口臭対策の基本とは?簡単な対策をご紹介します

口腔ケアアンバサダー(社団法人日本口腔ケア学会認定)の上林登です。

口臭が気になると、臭い対策をしないといけないと思うのですが、「その原因は何?」「何をやったらいいの?」と困っていませんか?

口臭の90%は口内に原因があり、ほとんどが舌苔から発生しています。口臭は、歯周病や歯に付着したプラーク(細菌)が原因のことがありますので、定期的に歯科検診を受けてチェックしてもらいましょう。

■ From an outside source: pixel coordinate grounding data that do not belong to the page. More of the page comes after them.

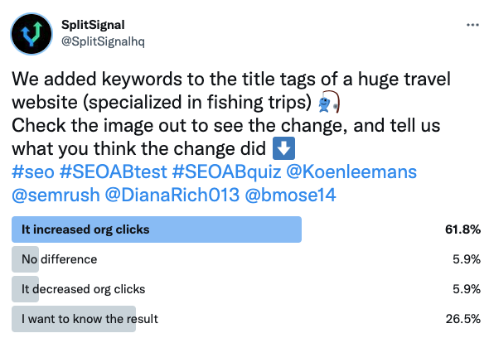Click the 26.5% poll result percentage

[463, 319]
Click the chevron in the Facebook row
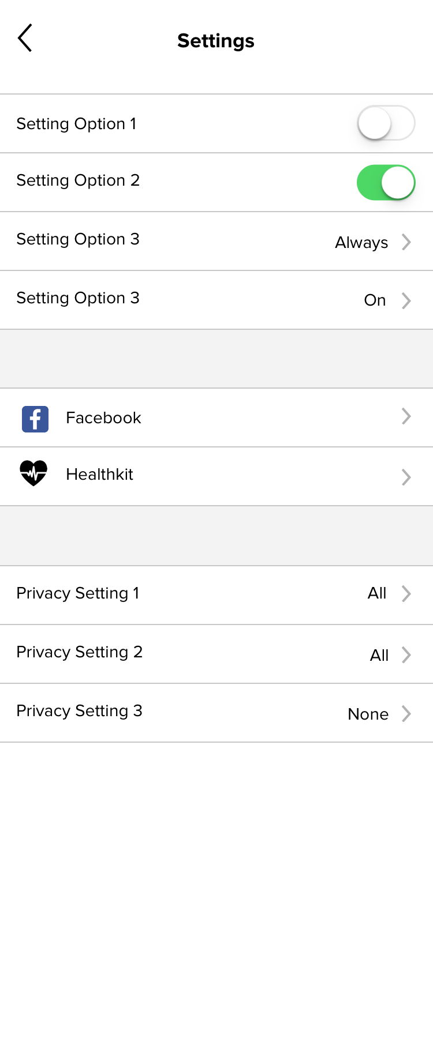Image resolution: width=433 pixels, height=1046 pixels. click(406, 416)
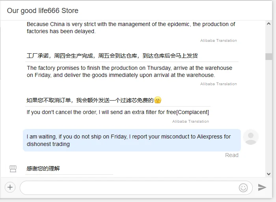Click the yellow emoji in the Chinese message
Viewport: 276px width, 202px height.
(x=158, y=100)
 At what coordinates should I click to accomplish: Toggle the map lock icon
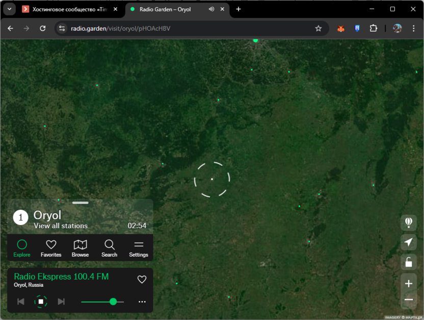tap(408, 262)
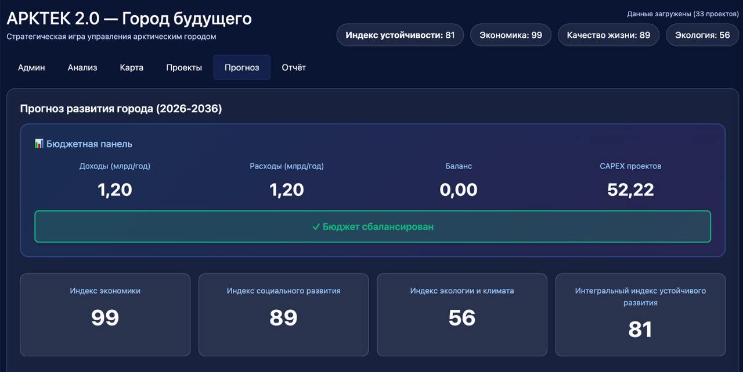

また、口臭は唾液の減少が影響しますので、口臭を予防するには唾液の分泌を増やすように心がける必要があります。

そこで今回はお家でできる簡単な口臭の知識と、すぐに実践できる具体的な対策をまとめます。

口臭原因

口臭が発生する一番の原因は、歯磨き不足だからです。毎日歯磨きをしていても、歯の隙間や、歯と歯ぐきの間にあるポケットにはプラークが付きます。それは、ブラッシングでは、80%~90%しか歯は磨けないといわれているからです。

細菌の塊であるプラークは24時間経つと形成され、その後固い歯石になってしまい、通常のブラッシングでは取れなくなります。このことが虫歯と歯周病の原因となり、結果的には口臭を引き起こすのですが、どんなときに口臭は発生するのでしょうか?

それは、口腔が乾燥したときです。唾液の分泌量が少ないと口内細菌が増えます。細菌は細胞の死がいなどのタンパク質を分解して口臭物質VSC(揮発性硫黄化合物)を産生しますが、口腔が乾燥したときに気化して口臭となります。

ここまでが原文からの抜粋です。